The other thing I think it is worth saying is that if we really want to change lives, turn lives around – and that’s the whole purpose of what we are seeking to do here - we have to allow for a long enough period for that process to happen. The Offender Rehabilitation Bill, which starts its process in committee within the House of Lords tomorrow, will enable all providers of rehabilitation services to be guaranteed twelve months to work with every offender. It may be that the twelve months is spent differently with each type of offender, but we want to ensure that they have long enough to turn those lives around. That will apply equally to those on short sentences and that is because they can be some of the most difficult lives to turn around, and we need to allow the time for that to happen.  So that’s the purpose of a twelve month period of license and supervision in combination.

It is also the purpose of reordering the prison estate to make sure that we have resettlement prisons from which people are released into the area of the country in which they are to make their new lives. So the intention will be that each person will serve part of their sentence at a prison somewhere in the country which will suit their needs best, but the last part of their sentence will be served in the part of the country to which they will be released.  We will expect the provider of rehabilitation services to be in contact with them during that last custodial part of their sentence so that they can be helped through the gate out into the community, and part of the rehabilitation work we expect the provider to do with them can take place before they leave the prison gate. The reason for that is clear and obvious. There is at the moment a big danger that between arriving at the inside of the prison gate and leaving the outside of the prison gate is a very big chasm. People can fall into that chasm, go right back to their old ways of behaviour, their old friends, their old crimes. So we need to make sure that everything we do to help them through the gate and into the community we do effectively.

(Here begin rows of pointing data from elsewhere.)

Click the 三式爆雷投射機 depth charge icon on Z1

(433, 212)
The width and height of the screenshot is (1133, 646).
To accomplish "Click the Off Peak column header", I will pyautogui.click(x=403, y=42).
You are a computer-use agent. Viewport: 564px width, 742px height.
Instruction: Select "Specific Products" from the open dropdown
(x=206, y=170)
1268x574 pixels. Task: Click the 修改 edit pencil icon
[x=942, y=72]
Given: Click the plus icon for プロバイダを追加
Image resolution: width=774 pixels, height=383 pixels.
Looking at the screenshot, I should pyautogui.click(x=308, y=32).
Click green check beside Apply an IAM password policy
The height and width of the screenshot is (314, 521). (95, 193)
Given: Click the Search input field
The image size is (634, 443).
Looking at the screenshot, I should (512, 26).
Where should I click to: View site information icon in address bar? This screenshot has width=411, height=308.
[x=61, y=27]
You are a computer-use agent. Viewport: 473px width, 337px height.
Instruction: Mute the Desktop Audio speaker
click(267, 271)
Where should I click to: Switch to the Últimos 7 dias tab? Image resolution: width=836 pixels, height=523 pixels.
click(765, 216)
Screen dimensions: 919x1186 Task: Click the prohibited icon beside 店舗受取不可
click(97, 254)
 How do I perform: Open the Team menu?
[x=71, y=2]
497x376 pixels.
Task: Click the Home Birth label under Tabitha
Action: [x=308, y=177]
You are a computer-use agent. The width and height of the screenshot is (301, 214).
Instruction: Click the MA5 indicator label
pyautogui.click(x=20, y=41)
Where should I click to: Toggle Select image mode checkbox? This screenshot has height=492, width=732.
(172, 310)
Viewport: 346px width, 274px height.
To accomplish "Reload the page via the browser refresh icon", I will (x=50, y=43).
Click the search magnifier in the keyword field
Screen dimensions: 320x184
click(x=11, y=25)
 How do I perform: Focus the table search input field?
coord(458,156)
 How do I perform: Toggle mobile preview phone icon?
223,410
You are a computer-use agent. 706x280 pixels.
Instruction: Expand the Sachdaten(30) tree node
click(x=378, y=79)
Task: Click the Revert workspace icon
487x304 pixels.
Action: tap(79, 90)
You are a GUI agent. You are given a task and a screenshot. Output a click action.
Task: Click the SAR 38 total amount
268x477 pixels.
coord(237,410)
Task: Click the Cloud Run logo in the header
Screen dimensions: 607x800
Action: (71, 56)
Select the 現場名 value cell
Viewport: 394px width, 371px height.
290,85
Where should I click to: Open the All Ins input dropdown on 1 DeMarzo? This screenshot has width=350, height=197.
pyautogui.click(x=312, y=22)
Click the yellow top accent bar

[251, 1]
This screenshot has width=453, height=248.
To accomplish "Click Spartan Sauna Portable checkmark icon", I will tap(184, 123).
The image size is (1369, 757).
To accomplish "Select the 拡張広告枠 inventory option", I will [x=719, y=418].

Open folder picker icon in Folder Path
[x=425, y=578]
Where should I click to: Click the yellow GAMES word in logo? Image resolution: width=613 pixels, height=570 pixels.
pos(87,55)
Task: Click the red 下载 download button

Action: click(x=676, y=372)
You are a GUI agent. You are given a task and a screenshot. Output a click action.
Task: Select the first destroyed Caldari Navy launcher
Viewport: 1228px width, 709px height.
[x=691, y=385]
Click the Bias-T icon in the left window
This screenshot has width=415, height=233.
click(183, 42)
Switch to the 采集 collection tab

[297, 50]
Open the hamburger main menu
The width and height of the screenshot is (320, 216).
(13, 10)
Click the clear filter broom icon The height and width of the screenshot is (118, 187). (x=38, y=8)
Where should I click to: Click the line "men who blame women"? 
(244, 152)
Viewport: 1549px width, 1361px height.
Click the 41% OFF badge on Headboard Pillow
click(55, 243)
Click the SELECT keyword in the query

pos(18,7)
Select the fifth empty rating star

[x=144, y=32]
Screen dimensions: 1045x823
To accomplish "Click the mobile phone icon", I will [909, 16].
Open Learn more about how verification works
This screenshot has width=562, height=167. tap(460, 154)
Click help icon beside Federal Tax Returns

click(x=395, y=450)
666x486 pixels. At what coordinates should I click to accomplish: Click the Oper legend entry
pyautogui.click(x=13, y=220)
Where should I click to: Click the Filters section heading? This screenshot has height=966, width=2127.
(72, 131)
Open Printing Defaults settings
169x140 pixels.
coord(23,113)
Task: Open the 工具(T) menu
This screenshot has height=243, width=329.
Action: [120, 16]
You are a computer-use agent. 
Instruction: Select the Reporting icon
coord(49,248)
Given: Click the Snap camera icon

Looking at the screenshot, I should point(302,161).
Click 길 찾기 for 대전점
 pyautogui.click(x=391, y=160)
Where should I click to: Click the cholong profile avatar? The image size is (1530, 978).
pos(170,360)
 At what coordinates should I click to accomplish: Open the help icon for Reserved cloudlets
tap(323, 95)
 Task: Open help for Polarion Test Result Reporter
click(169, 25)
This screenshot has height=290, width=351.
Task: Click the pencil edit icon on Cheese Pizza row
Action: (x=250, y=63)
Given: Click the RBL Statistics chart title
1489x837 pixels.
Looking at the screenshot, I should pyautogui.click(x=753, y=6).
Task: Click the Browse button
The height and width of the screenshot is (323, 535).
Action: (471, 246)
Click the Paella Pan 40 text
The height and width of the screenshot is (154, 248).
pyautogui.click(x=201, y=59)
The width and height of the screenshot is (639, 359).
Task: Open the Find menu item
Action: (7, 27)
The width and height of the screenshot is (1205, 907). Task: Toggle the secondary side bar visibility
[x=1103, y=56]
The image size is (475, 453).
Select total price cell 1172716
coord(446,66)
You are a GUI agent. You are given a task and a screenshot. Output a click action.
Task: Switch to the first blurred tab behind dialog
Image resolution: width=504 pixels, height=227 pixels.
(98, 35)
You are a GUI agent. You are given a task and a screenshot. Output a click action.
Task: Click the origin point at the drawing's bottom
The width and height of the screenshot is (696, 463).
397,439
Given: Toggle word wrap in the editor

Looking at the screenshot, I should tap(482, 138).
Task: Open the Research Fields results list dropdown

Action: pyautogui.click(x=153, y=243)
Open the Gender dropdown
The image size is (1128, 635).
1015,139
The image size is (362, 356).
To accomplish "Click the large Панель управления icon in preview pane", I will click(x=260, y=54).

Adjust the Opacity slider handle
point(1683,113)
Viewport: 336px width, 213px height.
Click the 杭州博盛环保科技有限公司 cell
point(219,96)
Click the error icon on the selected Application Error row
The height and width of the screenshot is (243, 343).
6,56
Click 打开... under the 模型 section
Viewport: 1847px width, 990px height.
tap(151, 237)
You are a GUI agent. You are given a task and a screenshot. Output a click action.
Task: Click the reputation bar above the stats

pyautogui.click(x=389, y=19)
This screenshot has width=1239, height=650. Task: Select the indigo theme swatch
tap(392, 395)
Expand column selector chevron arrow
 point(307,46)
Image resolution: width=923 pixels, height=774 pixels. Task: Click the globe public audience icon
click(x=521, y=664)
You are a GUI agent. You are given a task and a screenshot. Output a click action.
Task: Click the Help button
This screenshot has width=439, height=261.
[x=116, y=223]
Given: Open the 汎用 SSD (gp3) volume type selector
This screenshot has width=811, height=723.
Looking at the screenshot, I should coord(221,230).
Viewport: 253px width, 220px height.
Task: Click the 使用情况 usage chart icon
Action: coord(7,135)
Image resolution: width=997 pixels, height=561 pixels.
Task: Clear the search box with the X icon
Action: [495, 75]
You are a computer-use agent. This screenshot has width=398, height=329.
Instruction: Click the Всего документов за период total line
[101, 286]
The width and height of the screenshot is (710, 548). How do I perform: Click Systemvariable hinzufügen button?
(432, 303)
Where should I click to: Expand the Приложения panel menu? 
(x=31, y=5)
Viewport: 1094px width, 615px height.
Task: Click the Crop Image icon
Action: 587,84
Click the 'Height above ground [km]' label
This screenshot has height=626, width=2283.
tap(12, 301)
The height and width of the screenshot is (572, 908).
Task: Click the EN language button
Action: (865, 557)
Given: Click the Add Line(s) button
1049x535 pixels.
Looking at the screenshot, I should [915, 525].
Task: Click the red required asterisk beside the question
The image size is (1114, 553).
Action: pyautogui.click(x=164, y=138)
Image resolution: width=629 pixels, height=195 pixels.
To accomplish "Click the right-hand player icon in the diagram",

One final word if I may about what happens inside the prison. I am very conscious that as the minister responsible for prisons, and indeed for rehabilitation and probation, there is always a danger that when you talk about one you forget about the other. This has to be a process of rehabilitation that is continuous, from inside the prison, through the prison gate and out into the community. That means that you must not forget about what happens inside prison. Going backwards in the process, then, you will have picked up that there have been some changes to the Incentives and Earned Privileges (IEP) scheme that operates within prisons. The fundamental purpose for doing that is to make sure that every incentive, every lever we have within prison, is directed towards rehabilitation. Up to this point, we have had an IEP system which is largely about staying out of trouble and being rewarded for that. Now of course it is important that prisoners don’t punch the officers, or smash up their cells, and I want to make sure that those incentives remain within the system. But, just as important, if we are arranging, as we are, a whole range of rehabilitation services to support people in changing their lives, the least we can expect is that they do their bit. So whilst in prison we want to be clear with prisoners that if you want to earn your privileges, you must of course keep your nose clean and not punch the officers, but you must also engage in rehabilitation. You must also engage in education, in work, in drug treatment, in whatever it is you need to do in order to turn your life around. If you do those things and you engage in that rehabilitation then you will be able to access those additional privileges. If you don’t, you won’t.  So this is all about making sure that from those earliest stages of someone’s custodial sentence, rehabilitation is what we are about: and that process continues through the prison gate and out into the community. That is the consistent approach that we are applying, not just to policy within prisons but also policy when people leave prison, and all that we are doing about transforming rehabilitation. I will stop there, and happily take comments and questions.’